Décryptage/ Quel avenir pour les réserves de change algériennes ?

Décryptage/ Quel avenir pour les réserves de change algériennes ?

C’est une information rapportée, voici quelques jours, par la très officielle agence APS. L’Algérie et la Banque Mondiale (BM) devaient  tenir fin août, c’est-à-dire en ce moment même, une discussion sur les perspectives de l’économie algérienne dans le sillage de la faiblesse des cours de pétrole. Une occasion sans doute de faire quelques mises au point et de se mettre d’accord sur des chiffres qui ont provoqué une polémique en plein cœur de l’été.

Les discussions, doivent se tenir par vidéoconférence et y prendra part, notamment, l’économiste en chef de la BM pour la région MENA, M. Shanta Devarajan. Il devait être  beaucoup question de l’analyse relative à l’économie de l’Algérie, publiée fin juillet dernier dans le bulletin trimestriel d’information économique de la région MENA. Cette publication a fait l’effet d’une bombe. L’institution basée à Washington annonçait que les réserves de change de l’Algérie risquaient de tomber à 60 milliards de dollars fin 2018. Une perspective d’autant plus gênante que le Premier ministre, M. Abdelmalek Sellal, avait assuré, quelques jours plus tôt, que les réserves de change de l’Algérie ne descendraient en aucun cas sous la barre des 100 milliards de dollars.

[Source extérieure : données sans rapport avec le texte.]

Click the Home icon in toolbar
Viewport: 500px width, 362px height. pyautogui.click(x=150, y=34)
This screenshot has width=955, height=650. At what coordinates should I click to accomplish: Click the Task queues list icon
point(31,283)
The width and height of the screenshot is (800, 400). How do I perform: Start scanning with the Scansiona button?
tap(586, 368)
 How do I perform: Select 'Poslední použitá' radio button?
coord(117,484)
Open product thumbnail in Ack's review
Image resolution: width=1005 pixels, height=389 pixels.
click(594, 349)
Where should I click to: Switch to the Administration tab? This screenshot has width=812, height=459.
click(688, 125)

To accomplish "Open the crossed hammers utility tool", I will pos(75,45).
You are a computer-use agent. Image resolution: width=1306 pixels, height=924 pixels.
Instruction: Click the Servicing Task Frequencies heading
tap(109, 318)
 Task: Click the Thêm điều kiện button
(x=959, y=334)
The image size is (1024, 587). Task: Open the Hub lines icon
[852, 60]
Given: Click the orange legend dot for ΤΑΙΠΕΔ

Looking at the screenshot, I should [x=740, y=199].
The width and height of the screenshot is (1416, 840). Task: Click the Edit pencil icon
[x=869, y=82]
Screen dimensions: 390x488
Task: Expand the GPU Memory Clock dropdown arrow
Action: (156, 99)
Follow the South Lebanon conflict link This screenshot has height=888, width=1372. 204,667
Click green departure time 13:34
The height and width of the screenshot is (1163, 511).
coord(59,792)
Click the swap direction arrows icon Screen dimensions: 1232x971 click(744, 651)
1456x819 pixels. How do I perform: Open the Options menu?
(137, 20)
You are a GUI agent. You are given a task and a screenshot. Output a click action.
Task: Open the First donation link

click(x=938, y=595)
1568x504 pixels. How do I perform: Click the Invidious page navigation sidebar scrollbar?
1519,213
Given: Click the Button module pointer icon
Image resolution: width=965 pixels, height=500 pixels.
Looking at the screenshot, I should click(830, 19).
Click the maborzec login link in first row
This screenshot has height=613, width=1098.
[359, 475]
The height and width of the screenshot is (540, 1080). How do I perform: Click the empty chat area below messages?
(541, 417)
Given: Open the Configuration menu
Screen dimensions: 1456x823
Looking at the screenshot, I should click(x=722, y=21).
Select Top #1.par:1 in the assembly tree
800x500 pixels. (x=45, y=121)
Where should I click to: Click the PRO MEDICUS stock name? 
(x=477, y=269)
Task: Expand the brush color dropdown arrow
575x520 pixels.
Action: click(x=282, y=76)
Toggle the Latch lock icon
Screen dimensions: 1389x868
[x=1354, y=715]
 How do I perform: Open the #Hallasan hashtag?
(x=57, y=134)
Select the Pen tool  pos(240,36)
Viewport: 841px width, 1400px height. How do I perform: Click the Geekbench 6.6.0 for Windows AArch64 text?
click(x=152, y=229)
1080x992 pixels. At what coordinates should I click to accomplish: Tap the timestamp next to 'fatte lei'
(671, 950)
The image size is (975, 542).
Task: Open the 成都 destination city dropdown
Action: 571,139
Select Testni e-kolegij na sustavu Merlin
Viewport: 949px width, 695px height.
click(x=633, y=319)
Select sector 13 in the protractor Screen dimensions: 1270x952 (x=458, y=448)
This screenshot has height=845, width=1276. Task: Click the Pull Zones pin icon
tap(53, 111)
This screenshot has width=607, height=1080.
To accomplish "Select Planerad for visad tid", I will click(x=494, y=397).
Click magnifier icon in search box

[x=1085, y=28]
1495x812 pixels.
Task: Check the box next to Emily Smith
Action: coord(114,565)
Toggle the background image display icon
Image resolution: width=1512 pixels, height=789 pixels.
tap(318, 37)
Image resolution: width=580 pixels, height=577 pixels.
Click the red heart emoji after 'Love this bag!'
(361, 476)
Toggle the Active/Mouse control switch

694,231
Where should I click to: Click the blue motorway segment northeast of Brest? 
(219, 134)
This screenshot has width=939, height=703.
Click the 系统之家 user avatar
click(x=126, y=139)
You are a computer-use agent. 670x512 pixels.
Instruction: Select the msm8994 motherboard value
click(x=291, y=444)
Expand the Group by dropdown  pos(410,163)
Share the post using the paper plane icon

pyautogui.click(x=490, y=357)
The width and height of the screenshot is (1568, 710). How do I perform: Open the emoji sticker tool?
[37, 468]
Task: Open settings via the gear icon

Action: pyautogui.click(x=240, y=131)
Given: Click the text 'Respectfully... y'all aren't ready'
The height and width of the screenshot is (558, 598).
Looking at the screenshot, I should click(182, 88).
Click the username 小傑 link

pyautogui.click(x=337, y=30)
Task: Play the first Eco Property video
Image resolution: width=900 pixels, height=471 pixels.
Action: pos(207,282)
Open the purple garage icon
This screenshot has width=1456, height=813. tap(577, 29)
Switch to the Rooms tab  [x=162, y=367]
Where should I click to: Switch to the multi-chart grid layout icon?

Il n’en fallait pas plus pour que la Banque d’Algérie sorte de sa réserve traditionnelle en rendant public, au cœur de l’été, une long plaidoyer en faveur des réformes financières en cours expliquant en substance, sans mentionner de chiffre précis, que le niveau  des réserves serait «nettement supérieur à 60 milliards de dollars fin 2018». Qui a raison qui a tort ?

Ce que dit la Banque Mondiale  

 L’analyse de la Banque Mondiale  avait souligné que  la faiblesse des cours de pétrole, qui semble s’installer dans la durée, a entraîné des changements dans les économies des pays pétroliers de la région MENA, confrontés à un recul des recettes dans un contexte de déficit budgétaire croissant. Selon les observations de la BM,l’Algérie a pu résister jusqu’ici  au choc grâce surtout à son faible endettement et son niveau de réserves.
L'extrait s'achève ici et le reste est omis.